## Brief
From the entries below, list each line with "computer".

(Dataset entries)
==================================================

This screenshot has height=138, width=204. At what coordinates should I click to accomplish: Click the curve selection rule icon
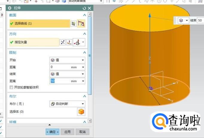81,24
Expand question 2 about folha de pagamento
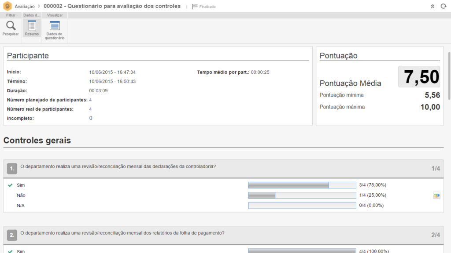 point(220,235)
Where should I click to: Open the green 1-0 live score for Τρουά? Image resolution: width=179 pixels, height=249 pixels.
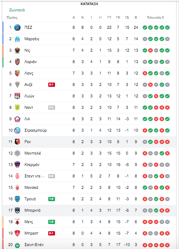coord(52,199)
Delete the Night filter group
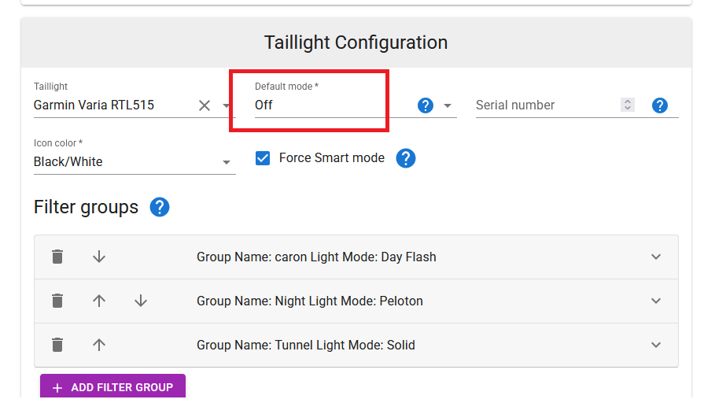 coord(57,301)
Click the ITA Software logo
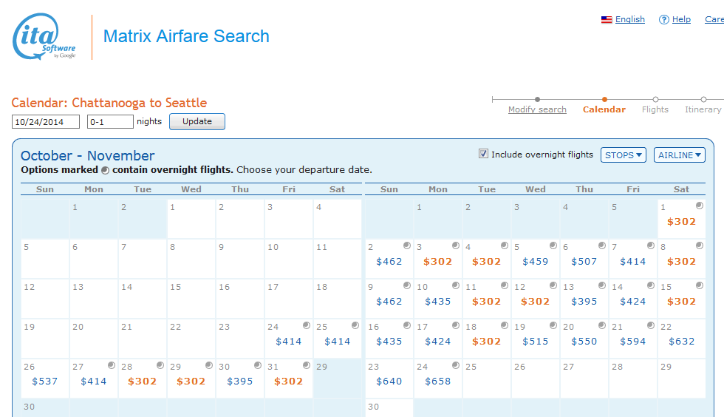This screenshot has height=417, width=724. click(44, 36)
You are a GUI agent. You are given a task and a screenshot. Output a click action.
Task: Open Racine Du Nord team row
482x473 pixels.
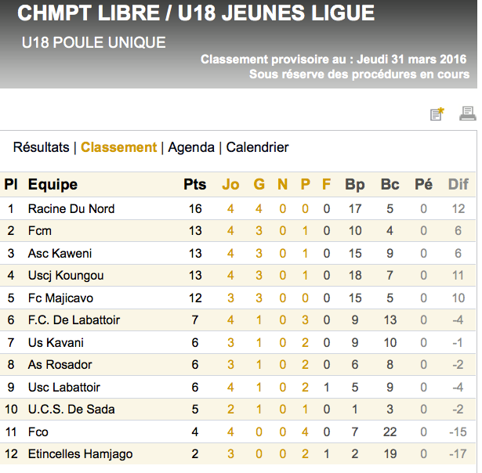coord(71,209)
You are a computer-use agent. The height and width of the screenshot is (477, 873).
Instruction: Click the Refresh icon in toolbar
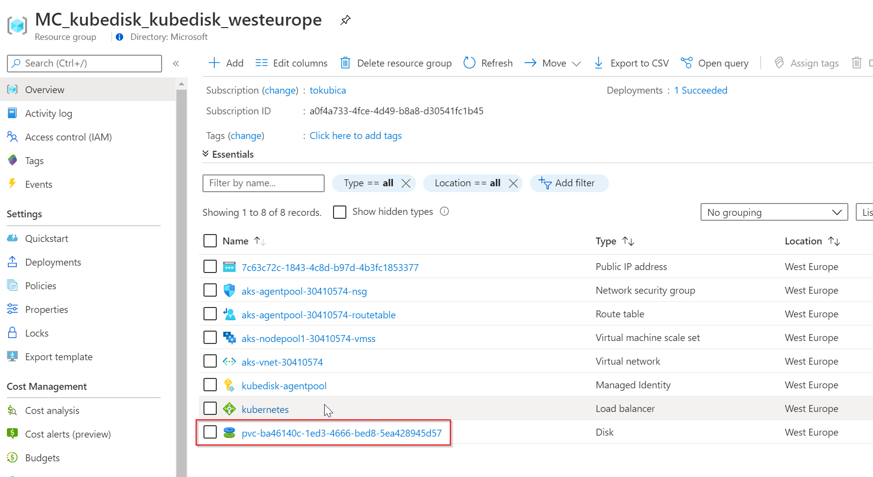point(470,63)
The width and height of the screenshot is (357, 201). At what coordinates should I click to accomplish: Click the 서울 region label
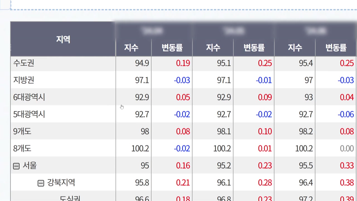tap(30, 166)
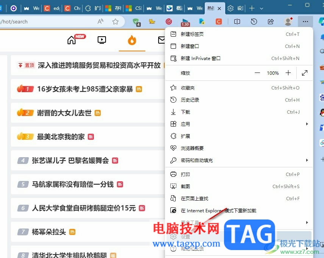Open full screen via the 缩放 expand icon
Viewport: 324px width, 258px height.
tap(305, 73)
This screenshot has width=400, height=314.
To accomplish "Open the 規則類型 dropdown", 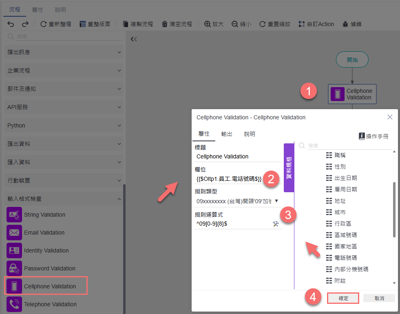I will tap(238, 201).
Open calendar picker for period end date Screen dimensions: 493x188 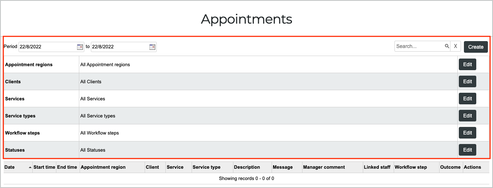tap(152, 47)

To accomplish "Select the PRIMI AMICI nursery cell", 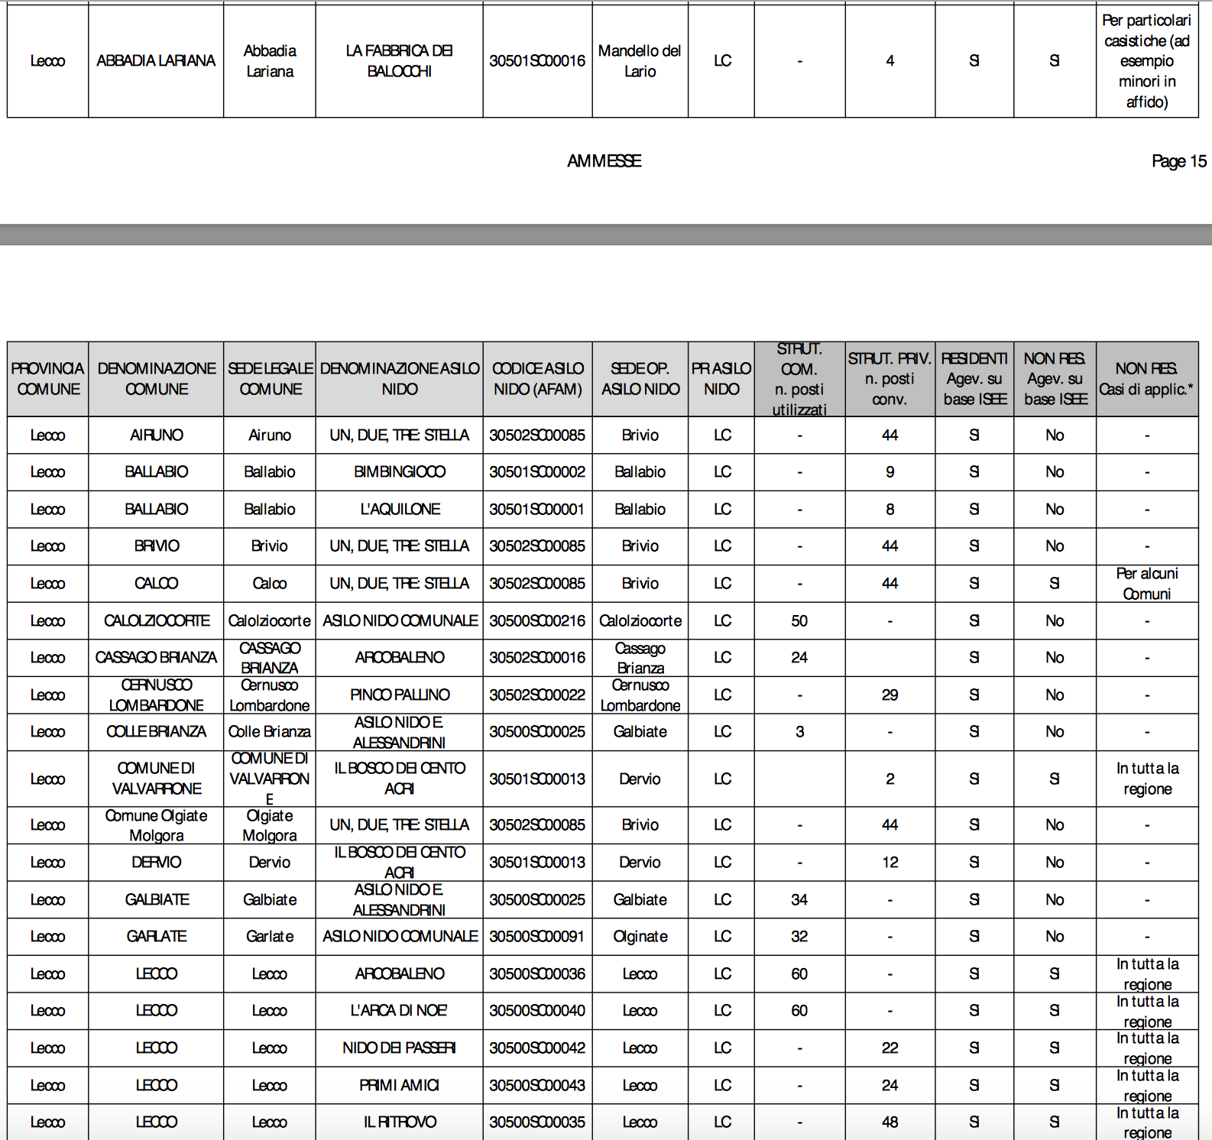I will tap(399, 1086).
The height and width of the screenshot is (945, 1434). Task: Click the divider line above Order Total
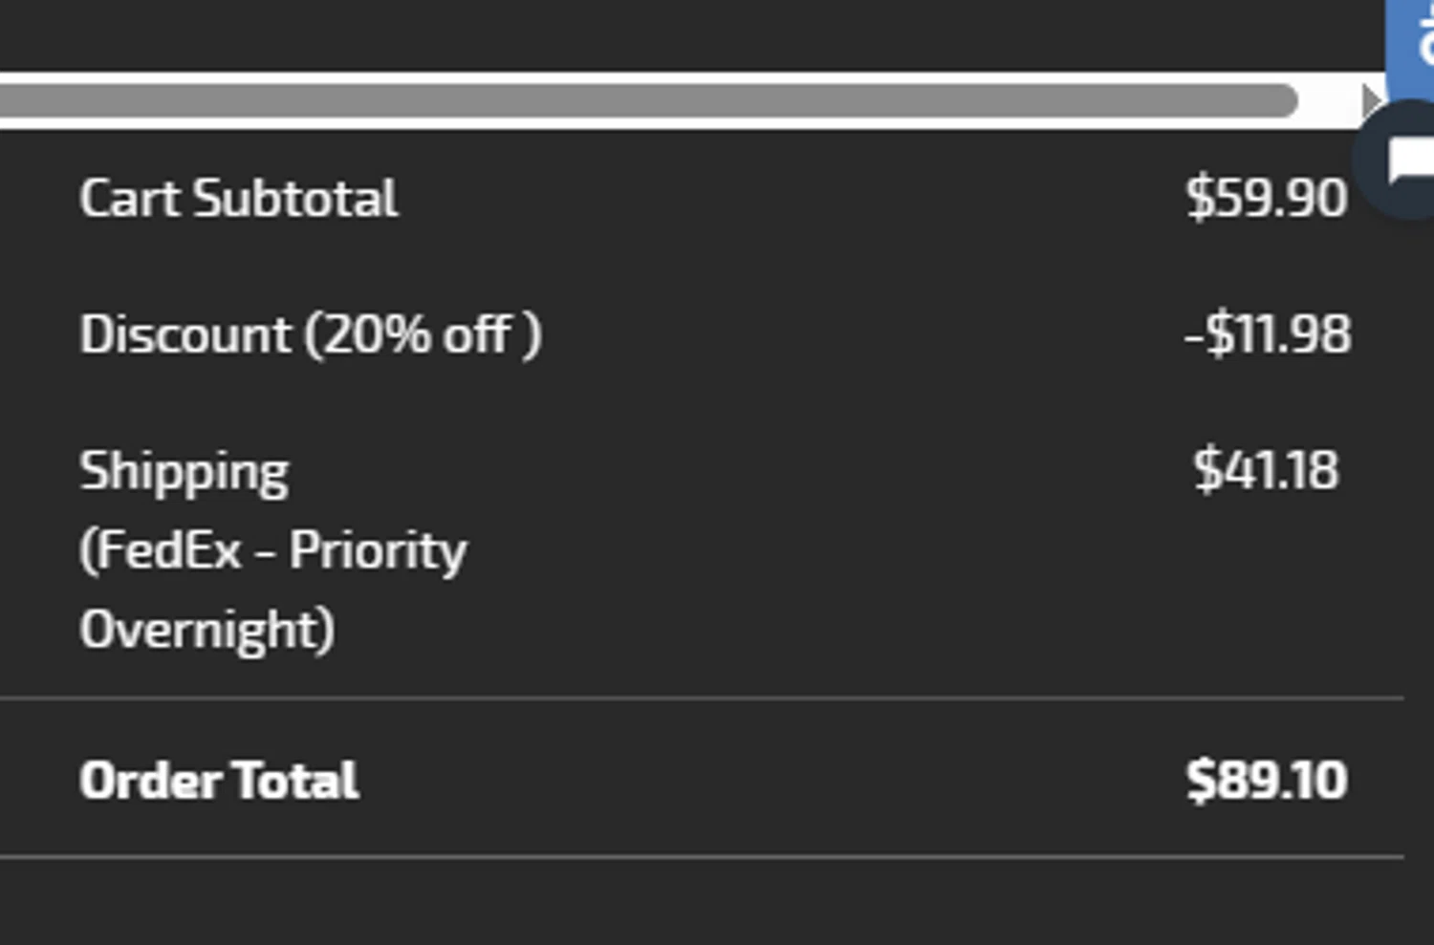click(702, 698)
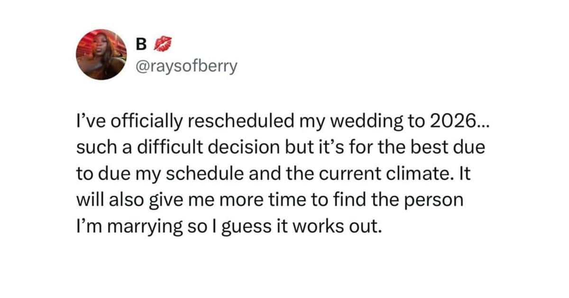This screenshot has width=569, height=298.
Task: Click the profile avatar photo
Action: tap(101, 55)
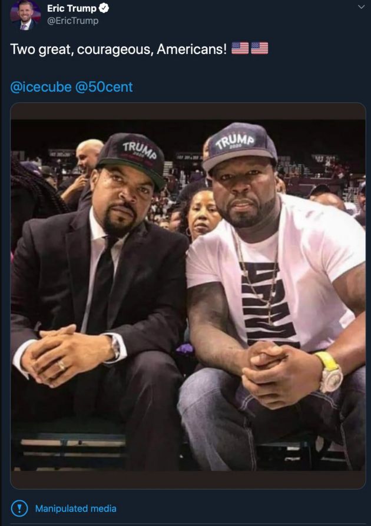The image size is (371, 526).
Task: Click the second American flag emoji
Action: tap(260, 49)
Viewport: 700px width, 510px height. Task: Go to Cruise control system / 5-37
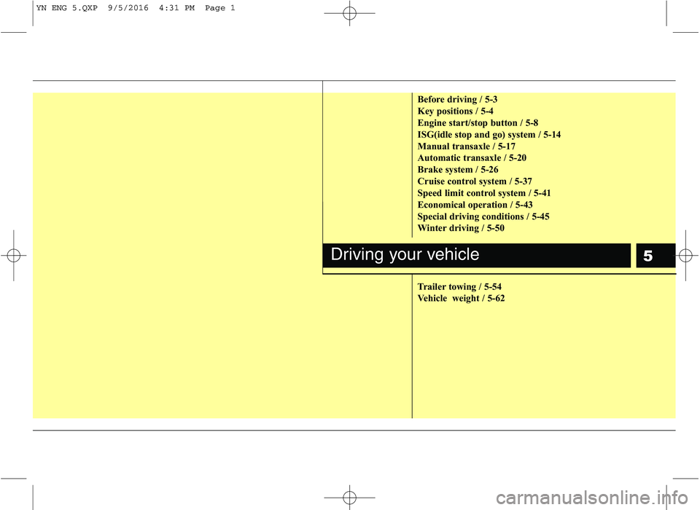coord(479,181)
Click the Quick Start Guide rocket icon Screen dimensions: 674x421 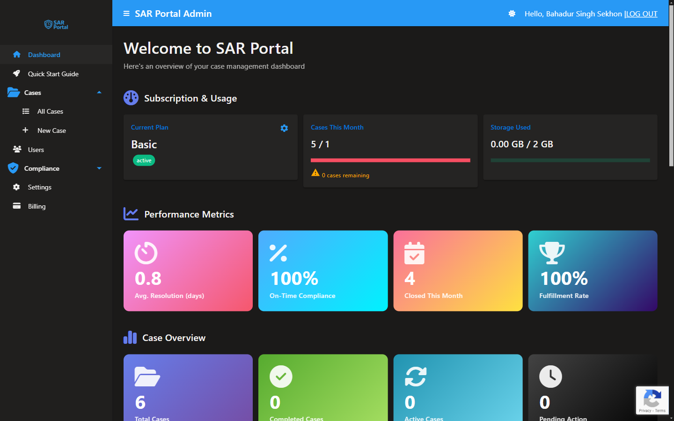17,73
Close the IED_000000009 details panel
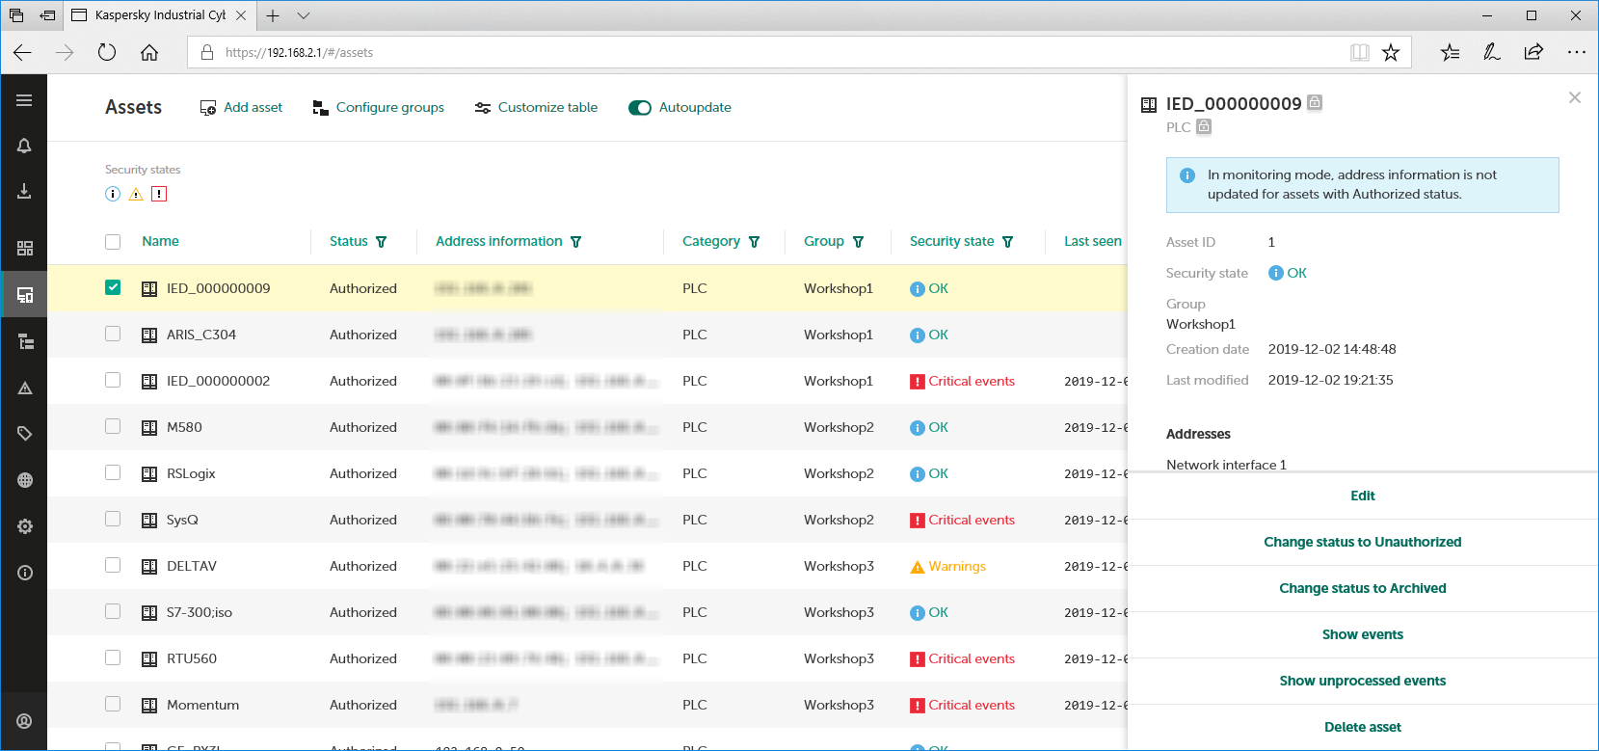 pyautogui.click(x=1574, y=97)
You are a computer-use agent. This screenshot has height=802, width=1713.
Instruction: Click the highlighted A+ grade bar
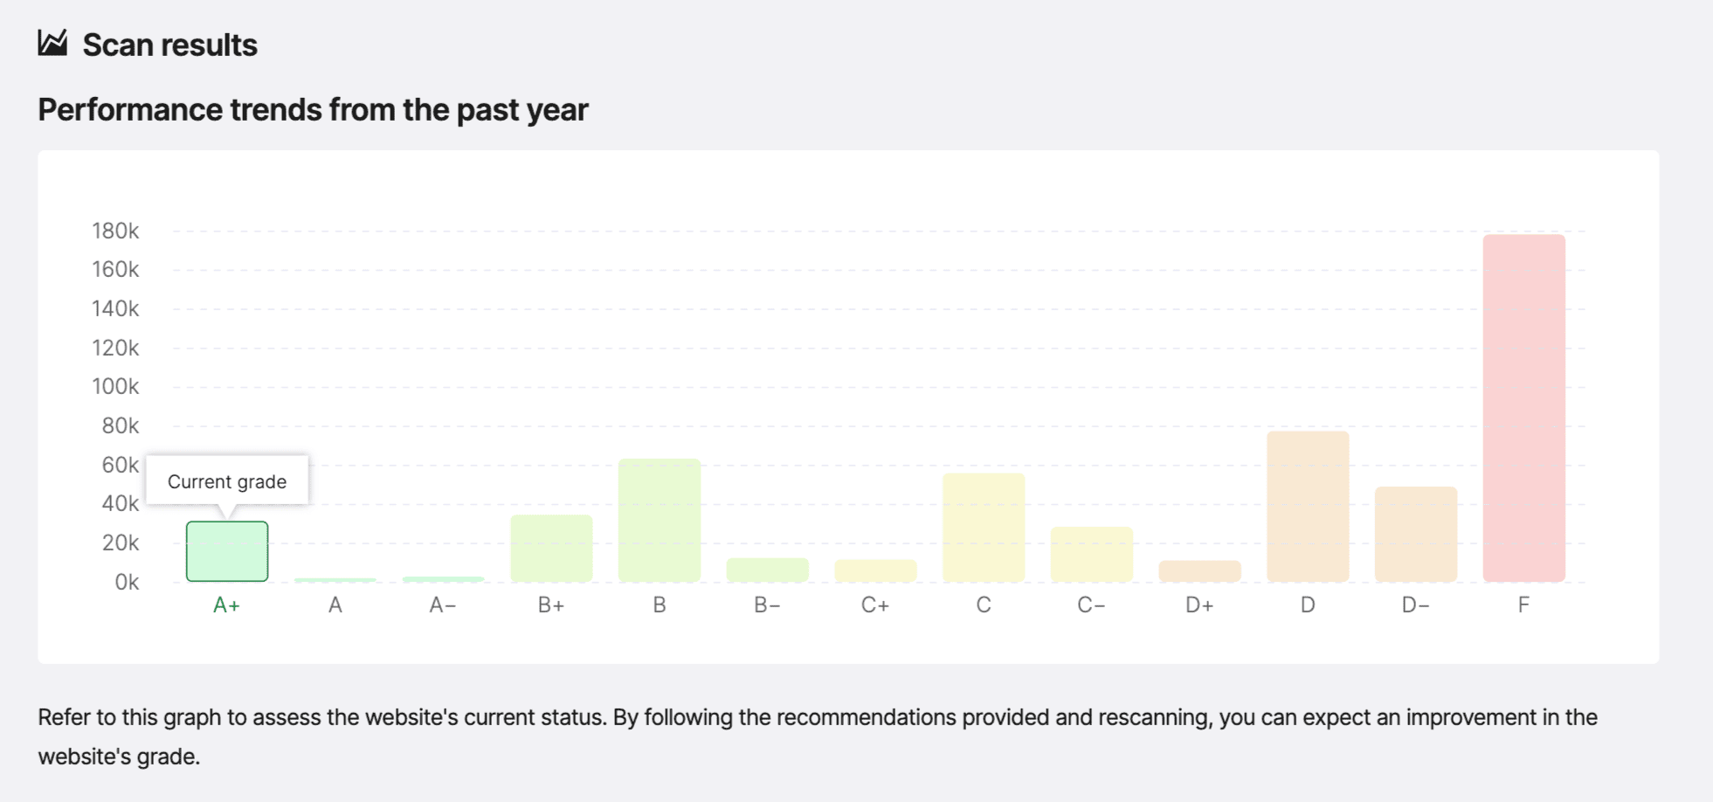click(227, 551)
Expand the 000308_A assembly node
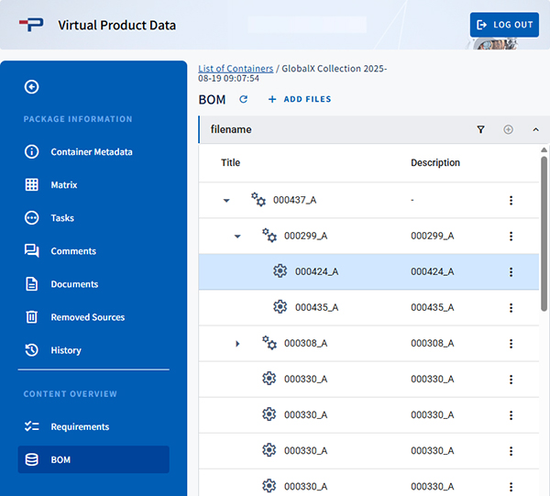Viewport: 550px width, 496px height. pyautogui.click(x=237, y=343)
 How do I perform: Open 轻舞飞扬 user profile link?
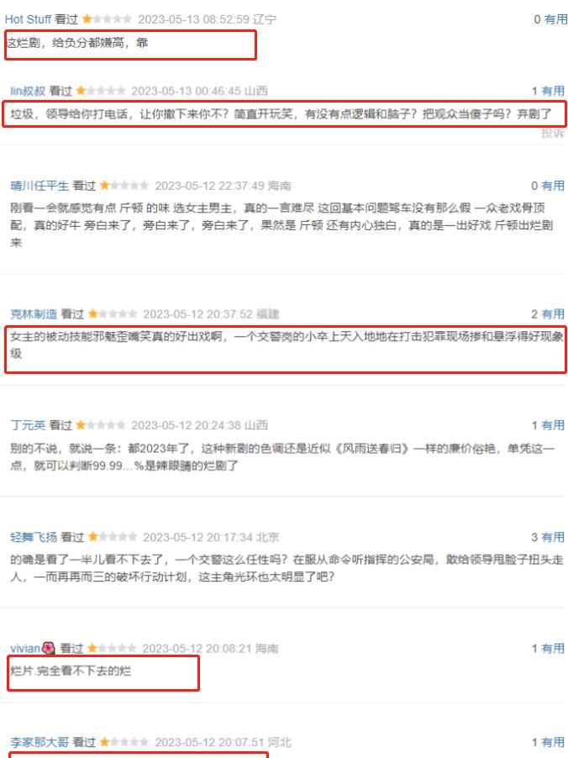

==================================================

## Result of this task
You are a computer-use agent. The height and width of the screenshot is (477, 873).
You are a computer-use agent. This screenshot has height=802, width=1713.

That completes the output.